That the personal taille tends, in many different ways, to

discourage cultivation, and consequently to dry up the principal

source of the wealth of every great country, I have already had

occasion to observe in the third book of this Inquiry.

 

What are called poll-taxes in the southern provinces of North

America, and the West India islands, annual taxes of so much

a-head upon every negro, are properly taxes upon the profits of a

certain species of stock employed in agriculture. As the

planters, are the greater part of them, both farmers and

landlords, the final payment of the tax falls upon them in their

quality of landlords, without any retribution.

 

Taxes of so much a head upon the bondmen employed in cultivation,

seem anciently to have been common all over Europe. There

subsists at present a tax of this kind in the empire of Russia.

It is probably upon this account that poll-taxes of all kinds

have often been represented as badges of slavery. Every tax,

however, is, to the person who pays it, a badge, not of slavery,

but of liberty. It denotes that he is subject to government,

indeed ; but that, as he has some property, he cannot himself be

the property of a master. A poll tax upon slaves is altogether

different from a poll-tax upon freemen. The latter is paid by the

persons upon whom it is imposed; the former, by a different set

of persons.
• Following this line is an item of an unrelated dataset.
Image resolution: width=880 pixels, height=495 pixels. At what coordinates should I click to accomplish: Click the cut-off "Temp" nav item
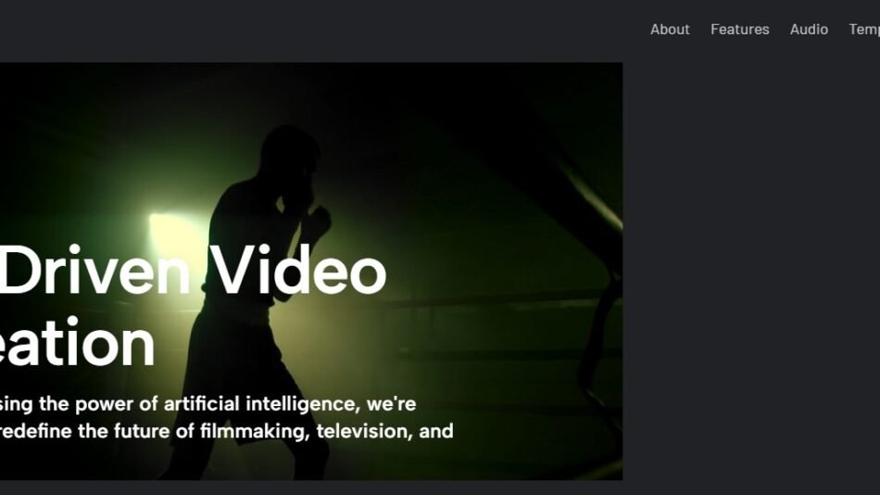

The latter is either altogether arbitrary, or

altogether unequal, and, in most cases, is both the one and the

other; the former, though in some respects unequal, different

slaves being of different values, is in no respect arbitrary.

Every master, who knows the number of his own slaves, knows

exactly what he has to pay. Those different taxes, however, being

called by the same name, have been considered as of the same

nature.

 

The taxes which in Holland are imposed upon men and maid

servants, are taxes, not upon stock, but upon expense; and so far

resemble the taxes upon consumable commodities. The tax of a

guinea a-head for every man-servant, which has lately been

imposed in Great Britain, is of the same kind. It falls heaviest

upon the middling rank. A man of two hundred a-year may keep a

single man-servant. A man of ten thousand a-year will not keep

fifty. It does not affect the poor.

 

Taxes upon the profits of stock, in particular employments, can

never affect the interest of money. Nobody will lend his money

for less interest to those who exercise the taxed, than to those

who exercise the untaxed employments. Taxes upon the revenue

arising from stock in all employments, where the government

attempts to levy them with any degree of exactness, will, in many

cases, fall upon the interest of money. The vingtieme, or

twentieth penny, in France, is a tax of the same kind with what

is called the land tax in England, and is assessed, in the same

manner, upon the revenue arising upon land, houses, and stock. So

far as it affects stock, it is assessed, though not with great

rigour, yet with much more exactness than that part of the land

tax in England which is imposed upon the same fund. It, in many

cases, falls altogether upon the interest of money. Money is

frequently sunk in France, upon what are called contracts for the

constitution of a rent ; that is, perpetual annuities, redeemable

at any time by the debtor, upon payment of the sum originally

advanced, but of which this redemption is not exigible by the

creditor except in particular cases. The vingtieme seems not

to have raised the rate of those annuities, though it is exactly

levied upon them all.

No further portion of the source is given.